3. Merchant field trial
Estimand
Incremental effects of a verified discount relative to an untargeted promotion and to an equivalent voucher or cash benefit.
Preferred design
Cluster randomization at the store or market level, with pre-specified standard prices and enough time to observe firm adjustments.
Data
Transactions, eligibility and take-up, product quality and availability, prices to ineligible customers, merchant margin, resale, complaints, and administration cost.
Assumptions
Clusters must limit customer and pricing spillovers; treatment arms must have comparable transfer values; measurement must include nonparticipants.
Main threats
Cross-store shopping, retailer repricing, short-run novelty, staff discretion, stigma, substitution across products, and insufficient power for distributional outcomes.
4. Survey experiment on take-up and legitimacy
Estimand
Effects of verifier, disclosure method, income threshold, and discount-only language on stated take-up, perceived fairness, and privacy concern.
Preferred design
Randomized vignettes with comprehension checks, open-text explanations, and oversampling near plausible eligibility thresholds.
Use
Choose implementation language and detect obvious objections before a field test.
Limit
It measures stated reactions, not purchases, firm responses, equilibrium welfare, or actual disclosure behavior.

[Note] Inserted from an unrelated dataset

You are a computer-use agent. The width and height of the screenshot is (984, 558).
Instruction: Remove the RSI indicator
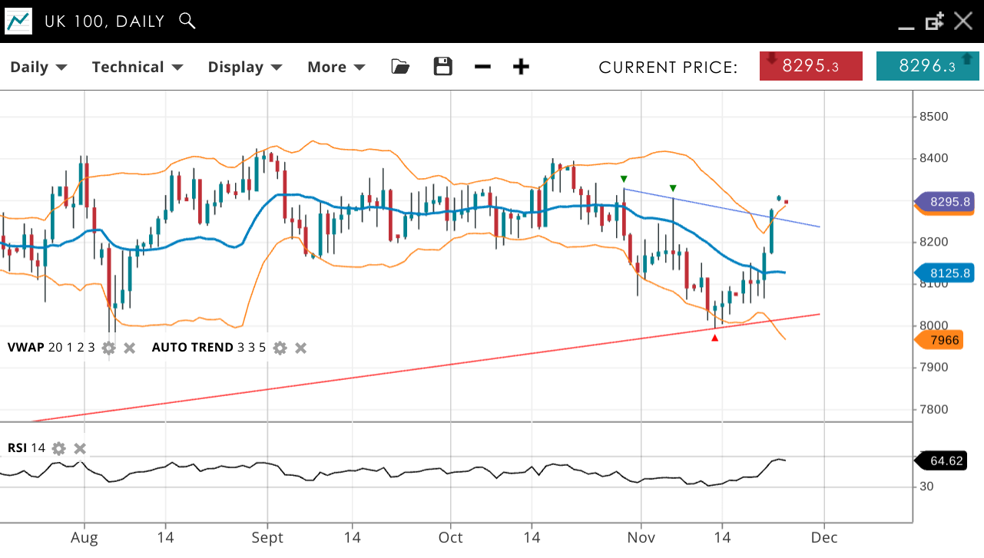[x=80, y=448]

5. Transaction-data structural exercise
Estimand
Income-specific demand and counterfactual prices, quantities, quality choices, and surplus under a discount-only credential.
Preferred design
Estimate demand using transaction or scanner data linked to coarse income measures, then impose alternative firm-response models.
Use
Screen markets and parameter regions where a pilot is plausible; clarify which elasticities drive the result.
Main threats
Price endogeneity, weak outside-option measurement, unmodeled supply responses, income measurement error, and extrapolation beyond observed pricing.
Minimum pre-analysis outcomes for a field test
Purchases and expenditure by eligibility and take-up status.
The posted standard price, discounts outside the program, quality, stockouts, and product removal.
Merchant revenue, variable margin, acquisition, and retention.
Application completion, false rejection, appeal, time cost, perceived stigma, and privacy incidents.
Effects on ineligible customers and nonparticipants, not only credential users.
Program administration and verification costs.
What would change the recommendation?
The case for further work becomes stronger if the technical note finds a genuine gap, an administrative-data audit identifies a credible counterfactual, and a field partner can enforce limited disclosure while recording standard-price and quality responses.
The case becomes weaker if the remaining theory is already covered, take-up costs dominate, sellers mainly adjust the standard offer, verification cannot be separated from other data uses, or a cash or voucher comparison performs as well at lower cost.
Practical threshold. Do not move from a research pilot to promotion as a general policy unless eligible consumers gain after firm responses and participation costs, ineligible consumers are not materially harmed, and the result is competitive with a simpler transfer.